Burmese activist (1908–2003)

Nai Shwe Kyin (1 March 1913 - 7 March 2003) was a Burmese civil rights revolutionary during the country's transition from British colonial rule and through the ensuing civil war between the insurgent ruling Burmese and the Mon minority.

As a youth activist at the Rangoon University, Shwe Kyin founded the civil rights group "Mon Freedom League" and was jailed when civil war broke out on the eve of Burmese independence in 1948.

Upon his release two years later, Shwe Kyin joined in the armed revolutionary group known as the Mon People Front (MPF).

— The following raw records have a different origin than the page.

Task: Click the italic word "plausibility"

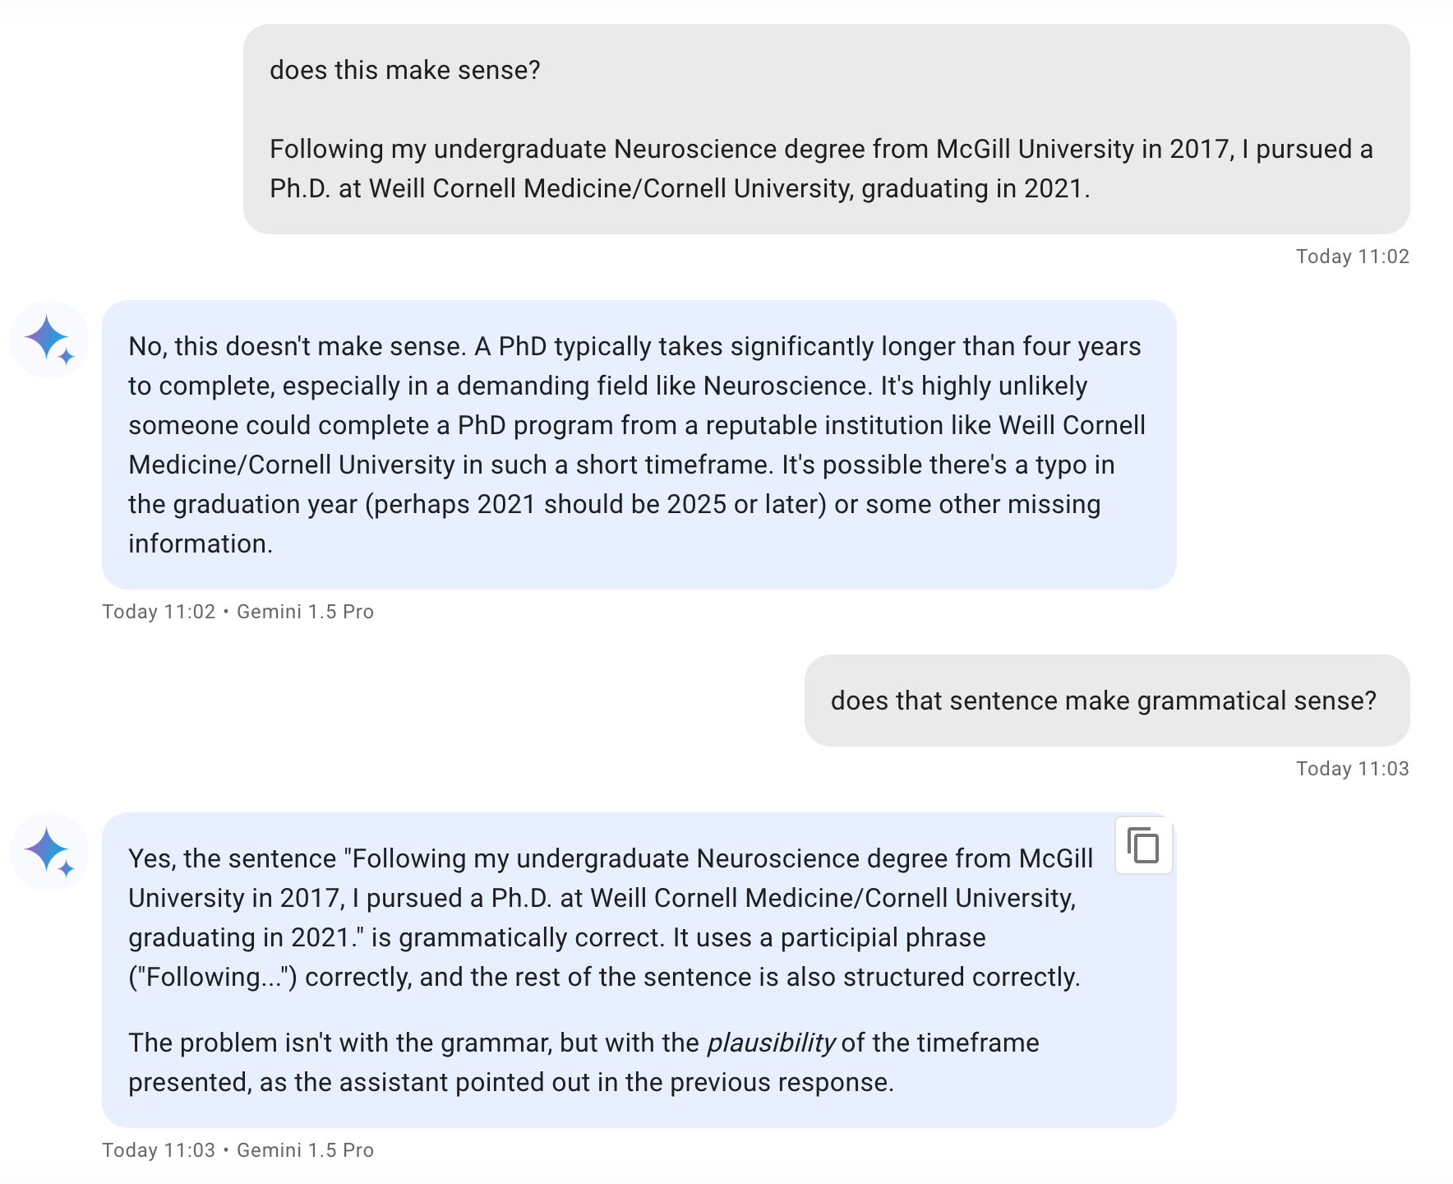Action: [x=771, y=1043]
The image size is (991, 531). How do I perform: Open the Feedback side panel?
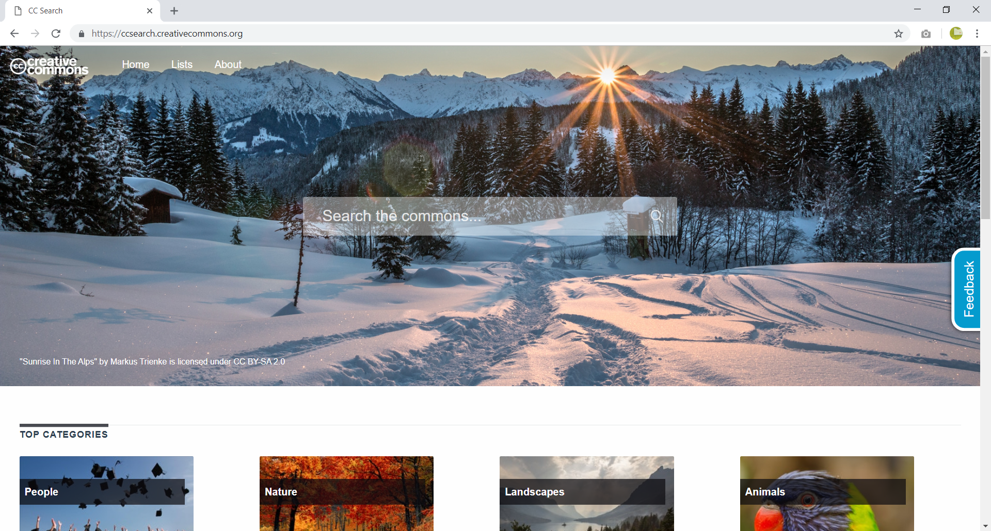(968, 289)
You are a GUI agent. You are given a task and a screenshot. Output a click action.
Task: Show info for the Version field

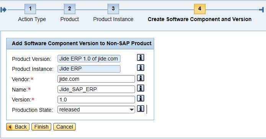coord(140,98)

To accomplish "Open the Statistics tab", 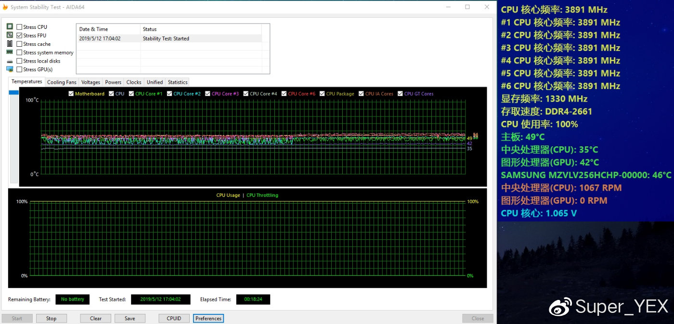I will pos(178,82).
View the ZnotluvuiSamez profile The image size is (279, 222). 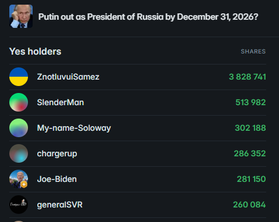68,77
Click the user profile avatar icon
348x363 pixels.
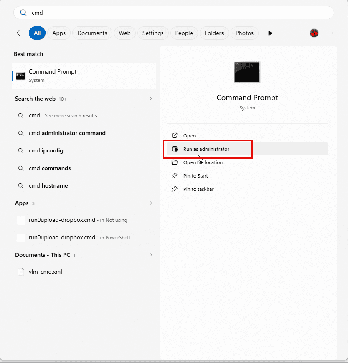(x=314, y=33)
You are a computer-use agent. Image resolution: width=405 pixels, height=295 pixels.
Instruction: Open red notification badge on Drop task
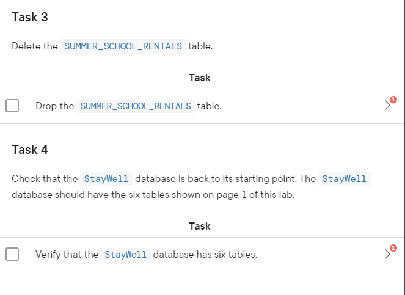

In 1958, the MPF surrendered their arms in a pact with the Burmese ruling class to participate in elections as a legal political party. In defiance, Shwe Kyin refused to disarm and founded the New Mon State Party to continue an armed struggle. This group gained favor among young Mon students and eventually replaced the MPF as the primary Mon armed resistance.

In 1990, he became the President of National Democratic Front (NDF), an umbrella political organization of ethnic nationalities.

In 1995, the New Mon State Party agreed to ceasefire with the current regime. Nai Shwe Kyin died in 2003.